Summary: Some overlap with https://github.com/pytorch/pytorch/pull/21716 regarding caffe2 nonzero. Will rebase the other one accordingly whichever gets merged first. Pull Request resolved: https://github.com/pytorch/pytorch/pull/22601 Reviewed By: zrphercule Differential Revision: D16224660 Pulled By: houseroad fbshipit-source-id: dbfd1b8776cb626601e0bf83b3fcca291806e653
2026-05-14 20:57:59 +00:00 · 2019-07-22 20:20:03 -07:00 · 2019-07-22 20:20:03 -07:00 · eb5137a5d1
commit eb5137a5d1
parent 06d11f0434
7 changed files with 192 additions and 11 deletions
--- a/caffe2/onnx/backend.cc
+++ b/caffe2/onnx/backend.cc
@ -365,7 +365,8 @@ Caffe2Backend::get_special_operators() const {
              {"DynamicSlice", &Caffe2Backend::CreateDynamicSlice},
              {"RandomNormal", &Caffe2Backend::CreateRandomNormal},
              {"RandomNormalLike", &Caffe2Backend::CreateRandomNormal},
-              {"Where", &Caffe2Backend::CreateWhereOp}};
+              {"Where", &Caffe2Backend::CreateWhereOp},
+              {"NonZero", &Caffe2Backend::CreateNonZeroOp}};
  return kSpecialOperators;
 }

@ -598,6 +599,30 @@ Caffe2Ops Caffe2Backend::CreateWhereOp(
  return CommonOnnxNodeToCaffe2Ops(&new_node, ctx);
 }

+Caffe2Ops Caffe2Backend::CreateNonZeroOp(
+    OnnxNode* onnx_node,
+    const ConversionContext& ctx) {
+  // Native Caffe2 doesn't support NonZero, fallback to ATen.
+  // ATen nonzero is equivalent to Transpose(ONNX::NonZero).
+  const auto& node = onnx_node->node;
+
+  onnx::NodeProto converted;
+  converted.CopyFrom(onnx_node->node);
+
+  auto nonzero_output = dummy_->NewDummyName();
+  converted.set_output(0, nonzero_output);
+  converted.set_op_type("ATen");
+  onnx::AttributeProto* attr = converted.add_attribute();
+  attr->set_name("operator");
+  attr->set_s("nonzero");
+  OnnxNode new_node(converted);
+  auto ret = CommonOnnxNodeToCaffe2Ops(&new_node, ctx);
+
+  auto* c2_transpose = ret.ops.Add();
+  BuildOperator(c2_transpose, "Transpose", {nonzero_output}, {onnx_node->node.output(0)});
+  return ret;
+}
+
 Caffe2Ops Caffe2Backend::CreateReciprocal(
    OnnxNode* onnx_node,
    const ConversionContext& ctx) {
--- a/caffe2/onnx/backend.h
+++ b/caffe2/onnx/backend.h
@ -238,6 +238,8 @@ class CAFFE2_API Caffe2Backend {

  Caffe2Ops CreateWhereOp(OnnxNode* onnx_node, const ConversionContext& ctx);

+  Caffe2Ops CreateNonZeroOp(OnnxNode* onnx_node, const ConversionContext& ctx);
+
  Caffe2Ops CreateBatchNormalization(
      OnnxNode* onnx_node,
      const ConversionContext& ctx);
--- a/test/onnx/test_onnx_opset.py
+++ b/test/onnx/test_onnx_opset.py
@ -157,18 +157,15 @@ class TestONNXOpset(TestCase):
                super(MyModule, self).__init__()
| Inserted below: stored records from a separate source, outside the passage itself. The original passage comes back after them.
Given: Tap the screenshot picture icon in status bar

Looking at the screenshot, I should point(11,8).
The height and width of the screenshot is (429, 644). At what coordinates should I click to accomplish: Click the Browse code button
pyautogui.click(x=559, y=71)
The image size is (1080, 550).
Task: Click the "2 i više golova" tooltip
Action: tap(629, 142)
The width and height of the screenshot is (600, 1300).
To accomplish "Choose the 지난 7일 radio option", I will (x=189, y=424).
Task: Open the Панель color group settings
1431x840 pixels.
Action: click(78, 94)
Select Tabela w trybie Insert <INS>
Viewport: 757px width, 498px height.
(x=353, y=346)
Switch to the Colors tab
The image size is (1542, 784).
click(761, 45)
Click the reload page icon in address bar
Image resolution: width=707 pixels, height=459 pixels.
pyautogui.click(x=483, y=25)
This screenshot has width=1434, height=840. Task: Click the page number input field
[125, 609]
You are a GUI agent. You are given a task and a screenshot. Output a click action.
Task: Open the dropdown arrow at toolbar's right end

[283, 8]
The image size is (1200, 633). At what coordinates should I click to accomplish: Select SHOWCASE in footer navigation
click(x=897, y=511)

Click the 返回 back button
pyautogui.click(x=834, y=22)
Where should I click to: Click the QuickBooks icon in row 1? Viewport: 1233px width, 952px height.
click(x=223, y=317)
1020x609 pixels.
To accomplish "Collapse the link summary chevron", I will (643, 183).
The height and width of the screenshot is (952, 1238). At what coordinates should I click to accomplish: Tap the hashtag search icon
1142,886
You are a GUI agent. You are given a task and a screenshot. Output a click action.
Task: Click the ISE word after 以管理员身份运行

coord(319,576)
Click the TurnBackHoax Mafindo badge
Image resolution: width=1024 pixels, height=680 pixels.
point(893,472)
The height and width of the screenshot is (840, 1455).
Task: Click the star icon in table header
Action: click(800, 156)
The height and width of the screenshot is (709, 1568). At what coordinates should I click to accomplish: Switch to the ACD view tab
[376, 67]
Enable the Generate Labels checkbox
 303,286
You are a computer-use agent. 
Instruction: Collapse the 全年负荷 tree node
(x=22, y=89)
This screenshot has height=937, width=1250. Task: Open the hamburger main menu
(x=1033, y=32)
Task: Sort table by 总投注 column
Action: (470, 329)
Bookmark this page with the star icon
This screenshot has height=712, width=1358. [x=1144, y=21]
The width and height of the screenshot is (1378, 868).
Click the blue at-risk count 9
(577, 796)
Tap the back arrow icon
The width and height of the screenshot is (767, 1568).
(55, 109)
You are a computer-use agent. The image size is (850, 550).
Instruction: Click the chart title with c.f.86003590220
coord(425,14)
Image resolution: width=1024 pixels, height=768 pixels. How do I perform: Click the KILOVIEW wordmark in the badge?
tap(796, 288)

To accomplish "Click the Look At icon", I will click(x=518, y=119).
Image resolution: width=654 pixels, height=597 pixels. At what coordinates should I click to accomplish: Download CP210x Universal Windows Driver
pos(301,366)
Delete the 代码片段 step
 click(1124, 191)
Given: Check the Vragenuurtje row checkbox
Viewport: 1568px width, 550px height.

            def forward(self, x):
-                return torch._dim_arange(x, 1)
+                return x - 1

        module = MyModule()
-        ops_8 = [{"op_name" : "Shape"}, {"op_name" : "Constant"},
+        ops_8 = [{"op_name" : "Constant"},
                 {"op_name" : "Cast", "attributes": [{"name": "to", "i": 7, "type": 2}]},
-                 {"op_name" : "Gather", "attributes": [{"name": "axis", "i": 0, "type": 2}]},
-                 {"op_name" : "Range"}]
-        ops_9 = [{"op_name" : "Shape"}, {"op_name" : "Constant"},
-                 {"op_name" : "Gather", "attributes": [{"name": "axis", "i": 0, "type": 2}]},
-                 {"op_name" : "Range"}]
+                 {"op_name" : "Sub"}]
+        ops_9 = [{"op_name" : "Constant"}, {"op_name" : "Sub"}]
        ops = {8 : ops_8, 9 : ops_9}
-        x = torch.ones(5, 6)
+        x = torch.ones(5, 6, dtype=torch.long)
        check_onnx_opsets_operator(module, x, ops, opset_versions=[8, 9])

    def test_slice(self):
--- a/test/onnx/test_pytorch_onnx_caffe2.py
+++ b/test/onnx/test_pytorch_onnx_caffe2.py
@ -1782,6 +1782,7 @@ class TestCaffe2Backend_opset9(unittest.TestCase):
        x = torch.randn(1, 2, 3, 4, requires_grad=True)
        self.run_model_test(CeilModel(), train=False, input=x, batch_size=BATCH_SIZE)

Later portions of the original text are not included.